On avait aussi noté que les régions les plus européistes
étaient de bonnes terres chrétiennes (la Bretagne est une
des régions où le traité de Maëstricht a été
voté avec le plus de ferveur).
Une question se pose: le
Saint-Esprit guide-t-il la construction européenne? Il semblerait
que oui: le 23 mars 1999, la commission sociale des évêques
de France a publié un livre (co-édité par Mame/ Cerf/
Le centurion).

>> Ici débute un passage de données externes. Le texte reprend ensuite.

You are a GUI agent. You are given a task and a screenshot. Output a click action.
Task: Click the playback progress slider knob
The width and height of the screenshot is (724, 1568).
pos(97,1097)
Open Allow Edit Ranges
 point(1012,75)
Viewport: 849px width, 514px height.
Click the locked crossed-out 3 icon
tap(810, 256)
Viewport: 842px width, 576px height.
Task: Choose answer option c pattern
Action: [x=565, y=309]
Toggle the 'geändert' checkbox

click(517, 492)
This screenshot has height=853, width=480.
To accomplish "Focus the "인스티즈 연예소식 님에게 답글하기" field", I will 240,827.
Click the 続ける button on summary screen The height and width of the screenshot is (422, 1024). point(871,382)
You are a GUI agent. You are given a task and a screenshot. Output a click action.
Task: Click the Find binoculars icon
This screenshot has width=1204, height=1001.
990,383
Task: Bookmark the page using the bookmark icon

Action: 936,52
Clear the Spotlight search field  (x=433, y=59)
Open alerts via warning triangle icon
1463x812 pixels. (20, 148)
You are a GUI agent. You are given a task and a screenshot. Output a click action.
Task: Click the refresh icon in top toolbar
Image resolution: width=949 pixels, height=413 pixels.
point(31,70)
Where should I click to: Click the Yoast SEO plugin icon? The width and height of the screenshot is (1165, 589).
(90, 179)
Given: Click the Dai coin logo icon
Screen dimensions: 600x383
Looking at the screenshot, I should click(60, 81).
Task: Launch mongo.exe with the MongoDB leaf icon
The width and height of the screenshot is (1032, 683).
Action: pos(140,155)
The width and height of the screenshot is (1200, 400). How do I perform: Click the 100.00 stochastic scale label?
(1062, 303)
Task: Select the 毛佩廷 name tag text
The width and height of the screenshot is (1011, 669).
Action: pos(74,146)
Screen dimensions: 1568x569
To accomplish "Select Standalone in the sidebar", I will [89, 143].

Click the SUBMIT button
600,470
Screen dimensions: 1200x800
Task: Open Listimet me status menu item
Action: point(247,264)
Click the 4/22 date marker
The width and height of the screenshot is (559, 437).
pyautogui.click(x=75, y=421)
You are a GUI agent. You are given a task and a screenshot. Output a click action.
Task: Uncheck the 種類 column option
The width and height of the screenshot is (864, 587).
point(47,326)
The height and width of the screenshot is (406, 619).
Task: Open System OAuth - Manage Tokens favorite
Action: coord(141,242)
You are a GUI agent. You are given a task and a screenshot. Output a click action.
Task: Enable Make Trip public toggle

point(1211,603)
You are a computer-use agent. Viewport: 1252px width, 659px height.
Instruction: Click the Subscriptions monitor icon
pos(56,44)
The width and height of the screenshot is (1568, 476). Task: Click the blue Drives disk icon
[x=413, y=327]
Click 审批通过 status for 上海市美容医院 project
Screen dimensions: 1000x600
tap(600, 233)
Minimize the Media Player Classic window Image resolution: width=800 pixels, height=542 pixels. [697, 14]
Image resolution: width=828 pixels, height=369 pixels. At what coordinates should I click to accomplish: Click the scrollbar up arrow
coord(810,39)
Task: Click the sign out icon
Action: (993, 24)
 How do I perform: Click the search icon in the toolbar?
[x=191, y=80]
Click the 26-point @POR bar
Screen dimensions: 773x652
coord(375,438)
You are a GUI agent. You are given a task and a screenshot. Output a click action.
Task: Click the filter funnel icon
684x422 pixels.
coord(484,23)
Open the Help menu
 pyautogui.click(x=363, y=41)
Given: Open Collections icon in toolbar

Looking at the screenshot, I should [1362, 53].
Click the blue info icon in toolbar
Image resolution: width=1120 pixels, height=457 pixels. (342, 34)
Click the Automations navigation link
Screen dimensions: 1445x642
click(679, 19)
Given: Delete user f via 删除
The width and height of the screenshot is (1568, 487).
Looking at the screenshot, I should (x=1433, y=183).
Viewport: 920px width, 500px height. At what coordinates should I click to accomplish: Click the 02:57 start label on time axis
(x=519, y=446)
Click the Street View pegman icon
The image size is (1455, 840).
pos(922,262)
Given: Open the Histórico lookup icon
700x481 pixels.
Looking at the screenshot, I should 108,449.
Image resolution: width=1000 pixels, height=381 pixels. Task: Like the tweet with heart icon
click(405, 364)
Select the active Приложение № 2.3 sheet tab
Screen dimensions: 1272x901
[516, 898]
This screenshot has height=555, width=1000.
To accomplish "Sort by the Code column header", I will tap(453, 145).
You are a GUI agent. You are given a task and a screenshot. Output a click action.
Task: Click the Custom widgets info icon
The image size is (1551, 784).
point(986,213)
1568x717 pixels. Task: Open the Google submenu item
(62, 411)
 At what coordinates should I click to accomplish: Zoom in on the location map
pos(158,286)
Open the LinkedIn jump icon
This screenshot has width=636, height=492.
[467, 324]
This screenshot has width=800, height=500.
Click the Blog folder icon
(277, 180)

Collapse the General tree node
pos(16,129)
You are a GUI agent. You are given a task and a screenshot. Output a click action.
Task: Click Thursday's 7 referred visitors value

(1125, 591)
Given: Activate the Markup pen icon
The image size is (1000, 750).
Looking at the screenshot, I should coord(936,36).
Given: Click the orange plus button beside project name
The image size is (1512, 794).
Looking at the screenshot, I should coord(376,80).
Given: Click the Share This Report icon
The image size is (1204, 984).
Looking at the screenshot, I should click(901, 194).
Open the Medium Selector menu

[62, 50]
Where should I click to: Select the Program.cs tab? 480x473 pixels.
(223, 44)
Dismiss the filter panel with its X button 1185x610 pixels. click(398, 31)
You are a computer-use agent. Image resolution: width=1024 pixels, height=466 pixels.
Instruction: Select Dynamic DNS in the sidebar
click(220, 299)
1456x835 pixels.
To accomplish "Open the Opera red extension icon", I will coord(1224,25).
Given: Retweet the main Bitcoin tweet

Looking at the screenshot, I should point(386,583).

Après quelques banalités sur "les affaires"
qui "sapent la confiance des citoyens", le désintérêt
croissant pour la chose publique, et diverses considérations subtiles
comme un éditorial du JDD, les saints hommes plaident
pour
"un pouvoir politique de niveau européen".
Nos européistes dont
beaucoup sont des culs bénis (Delors, Bayrou, Méhaignerie,
Robert Schuman†) et dont la pensée politique se résume
souvent aux encycliques du Pape, obtiennent ainsi le renfort spirituel
de leurs directeurs de conscience pour excommunier les mécréants
eurosceptiques.
Bismarck aimait à
répéter: "catholicisme et ennemi de la Prusse sont deux synonymes".
Les temps ont bien changé: il semblerait qu'aujourd'hui catholicisme
et partisan de l'Europe allemande soient devenus synonymes.